With nothing added or dropped, output every record below exactly.

=== Section Start ===

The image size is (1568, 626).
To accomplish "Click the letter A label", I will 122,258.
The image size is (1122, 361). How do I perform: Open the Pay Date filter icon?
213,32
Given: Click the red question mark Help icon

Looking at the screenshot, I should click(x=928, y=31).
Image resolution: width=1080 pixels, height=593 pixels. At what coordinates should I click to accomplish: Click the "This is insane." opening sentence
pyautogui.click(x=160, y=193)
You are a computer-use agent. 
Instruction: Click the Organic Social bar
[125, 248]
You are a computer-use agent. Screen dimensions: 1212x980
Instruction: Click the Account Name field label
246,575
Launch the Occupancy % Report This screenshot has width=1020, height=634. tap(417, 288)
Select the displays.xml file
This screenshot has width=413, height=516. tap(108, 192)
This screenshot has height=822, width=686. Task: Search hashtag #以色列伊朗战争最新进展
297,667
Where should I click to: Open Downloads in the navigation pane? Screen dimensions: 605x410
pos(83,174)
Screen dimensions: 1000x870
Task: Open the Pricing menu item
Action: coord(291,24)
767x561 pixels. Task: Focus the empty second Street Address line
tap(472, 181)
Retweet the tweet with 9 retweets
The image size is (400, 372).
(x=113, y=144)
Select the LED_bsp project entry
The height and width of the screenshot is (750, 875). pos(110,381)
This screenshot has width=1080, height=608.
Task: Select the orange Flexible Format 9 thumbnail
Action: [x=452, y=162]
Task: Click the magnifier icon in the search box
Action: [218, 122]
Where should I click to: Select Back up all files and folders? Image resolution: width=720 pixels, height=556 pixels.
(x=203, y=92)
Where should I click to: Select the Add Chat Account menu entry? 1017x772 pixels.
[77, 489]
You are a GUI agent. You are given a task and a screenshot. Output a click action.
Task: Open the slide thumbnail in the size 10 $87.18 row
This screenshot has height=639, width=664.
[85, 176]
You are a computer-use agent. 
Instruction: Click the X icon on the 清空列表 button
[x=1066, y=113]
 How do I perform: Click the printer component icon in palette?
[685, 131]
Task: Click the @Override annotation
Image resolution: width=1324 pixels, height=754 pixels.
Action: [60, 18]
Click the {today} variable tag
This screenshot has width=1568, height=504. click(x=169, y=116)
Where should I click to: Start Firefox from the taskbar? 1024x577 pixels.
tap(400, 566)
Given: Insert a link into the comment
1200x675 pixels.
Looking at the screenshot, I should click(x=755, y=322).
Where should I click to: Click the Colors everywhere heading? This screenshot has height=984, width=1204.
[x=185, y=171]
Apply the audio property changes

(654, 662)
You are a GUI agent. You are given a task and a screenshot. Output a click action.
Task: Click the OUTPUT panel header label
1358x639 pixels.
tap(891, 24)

=== Section End ===

● **RESPONSE TO THE TASK**
The image size is (1568, 626).
To accomplish "Click the letter A label", I will 122,258.
The image size is (1122, 361). How do I perform: Open the Pay Date filter icon?
213,32
Given: Click the red question mark Help icon

Looking at the screenshot, I should click(x=928, y=31).
Image resolution: width=1080 pixels, height=593 pixels. At what coordinates should I click to accomplish: Click the "This is insane." opening sentence
pyautogui.click(x=160, y=193)
You are a computer-use agent. 
Instruction: Click the Organic Social bar
[125, 248]
You are a computer-use agent. Screen dimensions: 1212x980
Instruction: Click the Account Name field label
246,575
Launch the Occupancy % Report This screenshot has width=1020, height=634. tap(417, 288)
Select the displays.xml file
This screenshot has width=413, height=516. tap(108, 192)
This screenshot has height=822, width=686. Task: Search hashtag #以色列伊朗战争最新进展
297,667
Where should I click to: Open Downloads in the navigation pane? Screen dimensions: 605x410
pos(83,174)
Screen dimensions: 1000x870
Task: Open the Pricing menu item
Action: coord(291,24)
767x561 pixels. Task: Focus the empty second Street Address line
tap(472, 181)
Retweet the tweet with 9 retweets
The image size is (400, 372).
(x=113, y=144)
Select the LED_bsp project entry
The height and width of the screenshot is (750, 875). pos(110,381)
This screenshot has width=1080, height=608.
Task: Select the orange Flexible Format 9 thumbnail
Action: [x=452, y=162]
Task: Click the magnifier icon in the search box
Action: [218, 122]
Where should I click to: Select Back up all files and folders? Image resolution: width=720 pixels, height=556 pixels.
(x=203, y=92)
Where should I click to: Select the Add Chat Account menu entry? 1017x772 pixels.
[77, 489]
You are a GUI agent. You are given a task and a screenshot. Output a click action.
Task: Open the slide thumbnail in the size 10 $87.18 row
This screenshot has height=639, width=664.
[85, 176]
You are a computer-use agent. 
Instruction: Click the X icon on the 清空列表 button
[x=1066, y=113]
 How do I perform: Click the printer component icon in palette?
[685, 131]
Task: Click the @Override annotation
Image resolution: width=1324 pixels, height=754 pixels.
Action: [60, 18]
Click the {today} variable tag
This screenshot has width=1568, height=504. click(x=169, y=116)
Where should I click to: Start Firefox from the taskbar? 1024x577 pixels.
tap(400, 566)
Given: Insert a link into the comment
1200x675 pixels.
Looking at the screenshot, I should click(x=755, y=322).
Where should I click to: Click the Colors everywhere heading? This screenshot has height=984, width=1204.
[x=185, y=171]
Apply the audio property changes

(654, 662)
You are a GUI agent. You are given a task and a screenshot. Output a click action.
Task: Click the OUTPUT panel header label
1358x639 pixels.
tap(891, 24)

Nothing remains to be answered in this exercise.